Por algum tempo, em meados do governo Lula, o projeto de uma gestão capitalista que agradasse a todas as classes sociais parecia estar dando certo. Todos os setores da burguesia nacional e internacional operando no Brasil estavam obtendo grandes lucros, e ao mesmo tempo, sobravam migalhas para ampliar medidas assistenciais e outras políticas sociais que traziam minúsculas melhorias para os setores mais miseráveis da população. Esses tímidos avanços, que de resto não alteraram a desigualdade social no país, pois proporcionalmente a burguesia seguiu sempre abocanhando a maior fatia, são amplamente explorados pela propaganda petista como se fossem uma “grande transformação”, que justifica a defesa do governo “de esquerda” ou “progressista”.
Esse momento em que tudo parecia estar funcionando durou enquanto persistiram as condições internacionais favoráveis do ciclo econômico anterior do capitalismo mundial, em que houve uma alta nos preços das matérias primas. Esse ciclo favoreceu não apenas o Brasil (cujas exportações de minério e grãos se tornaram a principal fonte de crescimento da economia), mas também vários países da América Latina, exportadores de petróleo, gás natural e também minérios, grãos, etc. Esse ciclo econômico permitiu que vários governos (que também se diziam “de esquerda”, “progressistas” ou até “socialistas do século XXI”) fizessem uma pequena guinada em direção a mais gastos sociais, sem ameaçar os lucros da burguesia nacional e imperialista. Esse “nacionalismo de commodities” progrediu até a crise mundial de 2008, que começou a estreitar as margens de manobra de tais governos.
No Brasil, após a crise de 2008, Lula conseguiu contornar a crise, manter a economia funcionando e eleger sua sucessora, através de uma política de incentivo ao consumo, via endividamento das famílias, das empresas e dos governos, incentivos fiscais, empréstimos subsidiados, obras públicas em favor das grandes empresas, megaeventos esportivos, etc. Entretanto, ao longo do terceiro mandato do PT, o primeiro de Dilma, essas políticas foram chegando ao seu limite e perdendo seu efeito sobre a economia. A desaceleração da economia (impactada também pela redução da demanda e dos preços das commodities no mercado mundial), a volta da inflação, o aumento da exploração nos locais de trabalho, a degradação dos serviços públicos, a revolta com a corrupção; todos esses elementos combinados levaram a um aumento do descontentamento, expresso nas jornadas de junho de 2013, e numa eleição presidencial muito apertada em 2014.

## Dados fornecidos
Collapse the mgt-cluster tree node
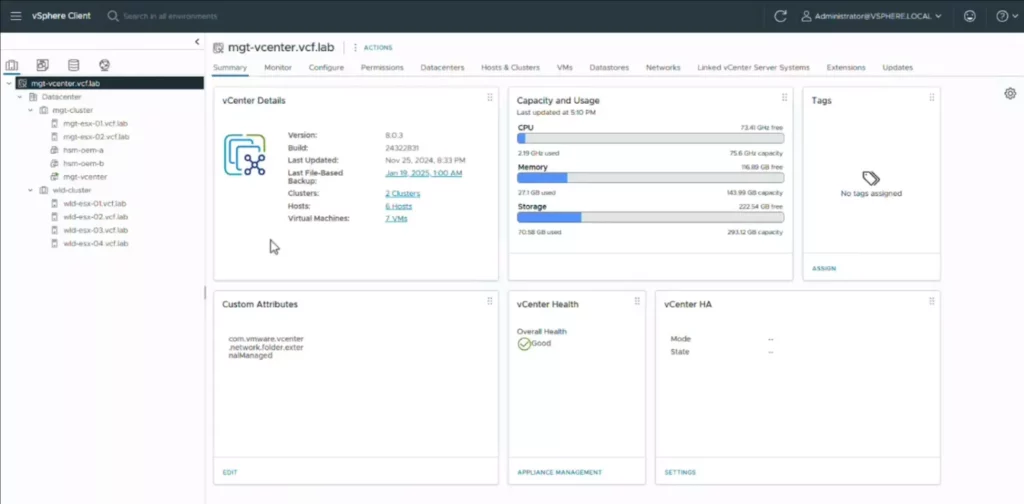The image size is (1024, 504). coord(30,110)
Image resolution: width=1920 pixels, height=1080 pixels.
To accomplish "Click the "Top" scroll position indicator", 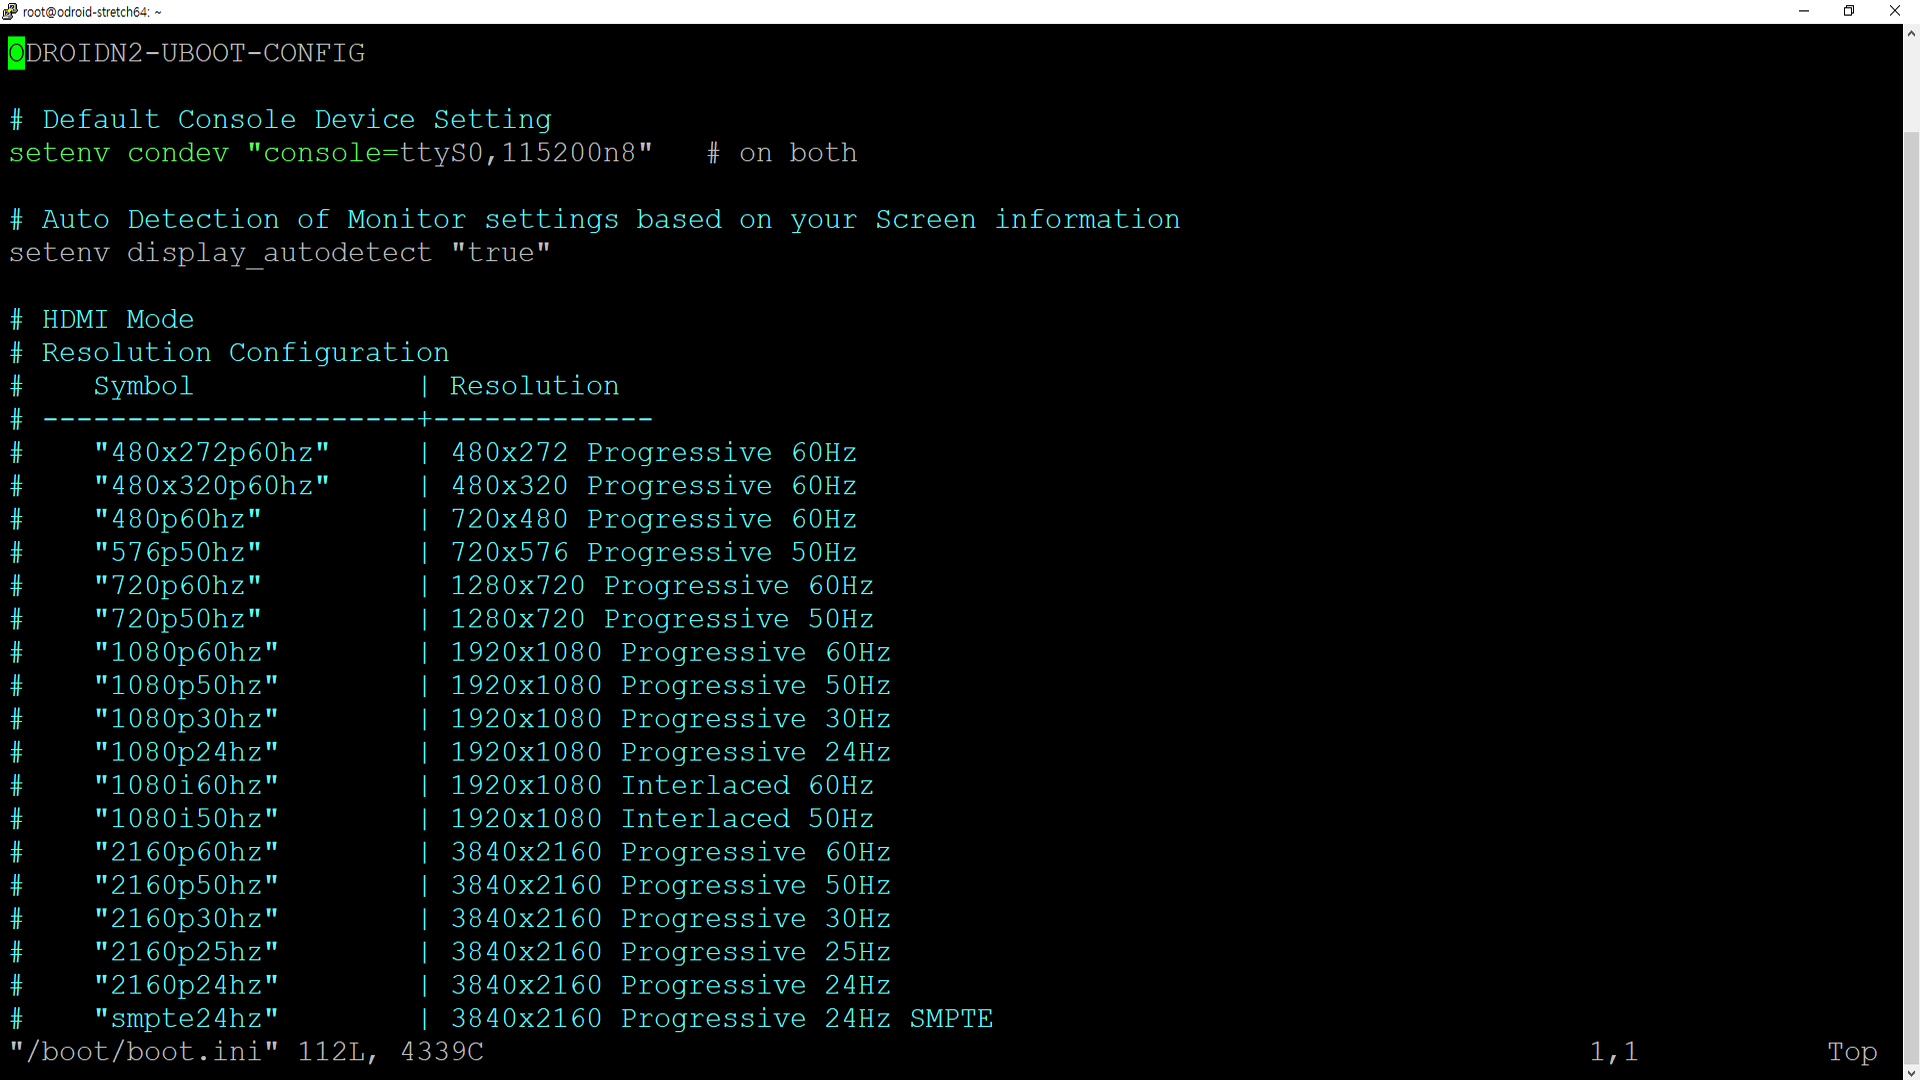I will (1851, 1052).

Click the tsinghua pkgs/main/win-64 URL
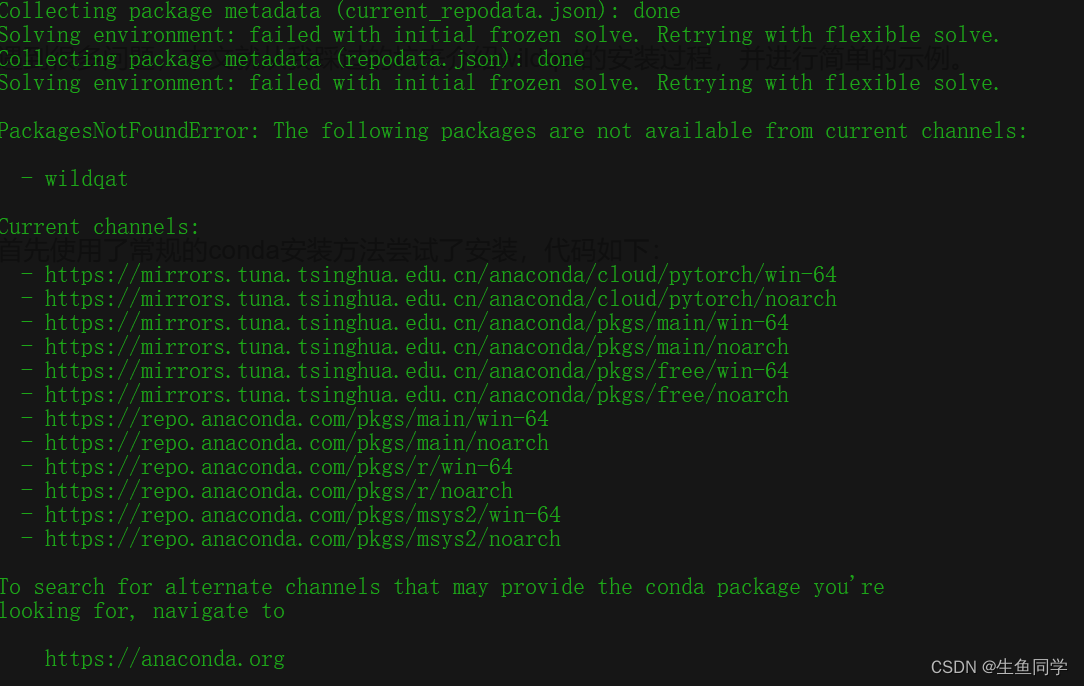click(x=416, y=323)
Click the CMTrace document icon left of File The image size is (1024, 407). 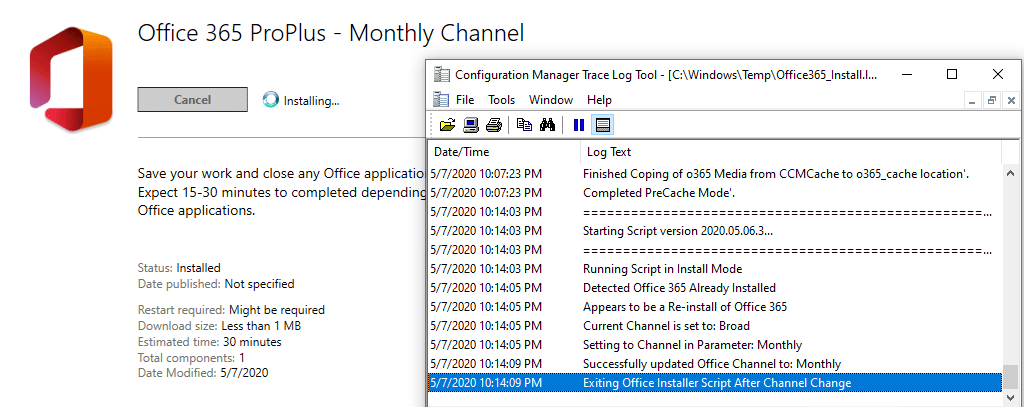[441, 100]
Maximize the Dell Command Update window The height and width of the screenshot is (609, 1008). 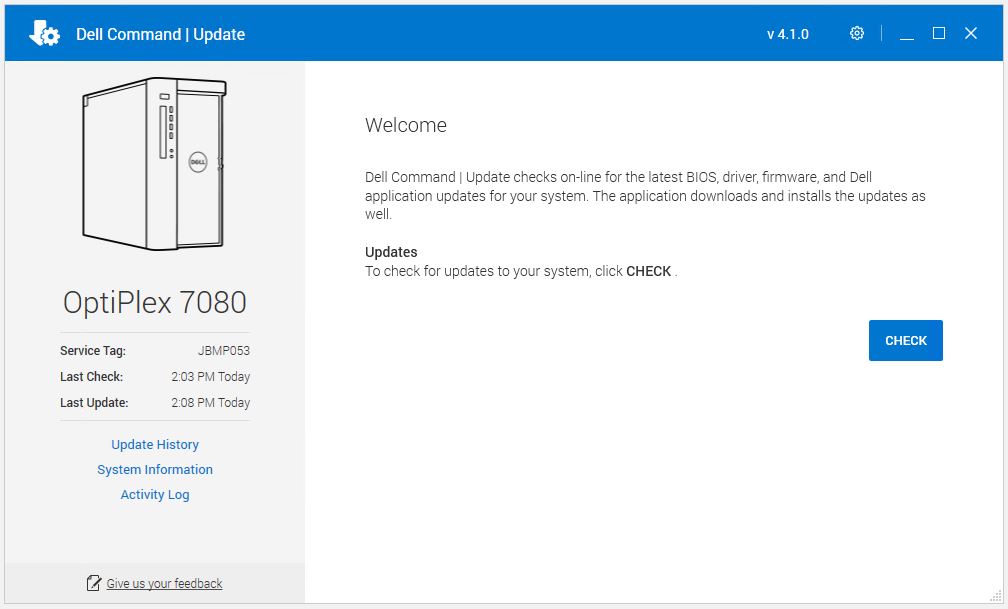point(939,34)
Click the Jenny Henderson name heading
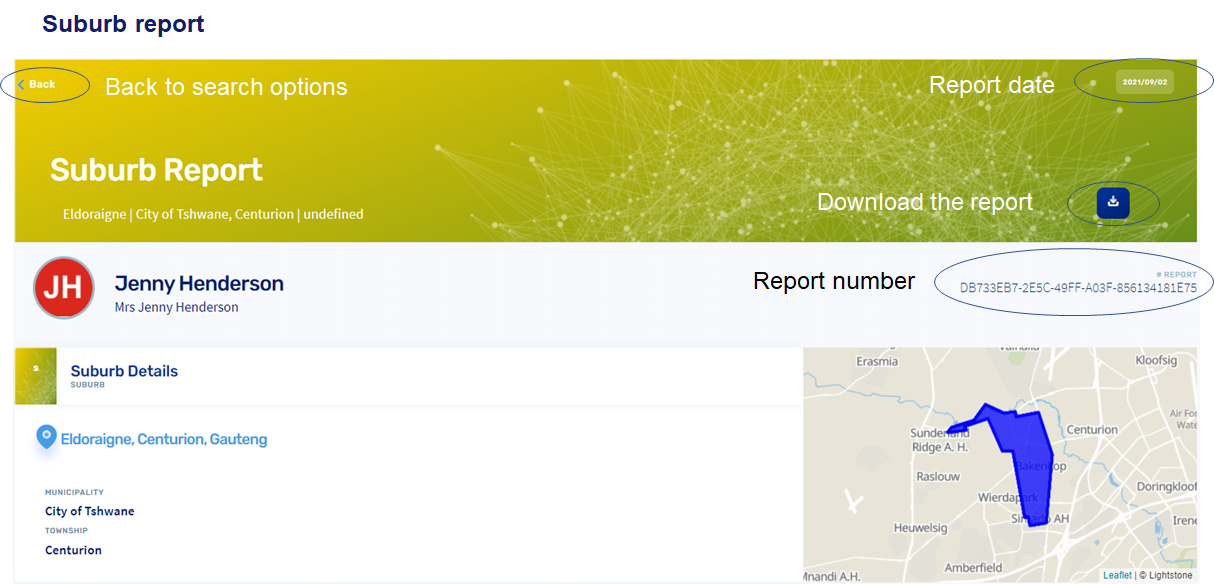 click(199, 283)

## Tarefa 1
Responda com base na fonte:
(a) Quais exportações brasileiras se tornaram a principal fonte de crescimento da economia?
(b) Qual crise começou a estreitar as margens de manobra dos governos do "nacionalismo de commodities"?
(c) Em que acontecimento de 2013 se expressou o aumento do descontentamento?
## Tarefa 2
Enumere todos os elementos que, segundo a fonte, se combinaram e levaram ao aumento do descontentamento.

## Resposta completa 1
(a) As exportações de minério e grãos.
(b) A crise mundial de 2008.
(c) Nas jornadas de junho de 2013.

## Resposta completa 2
- A desaceleração da economia
- A volta da inflação
- O aumento da exploração nos locais de trabalho
- A degradação dos serviços públicos
- A revolta com a corrupção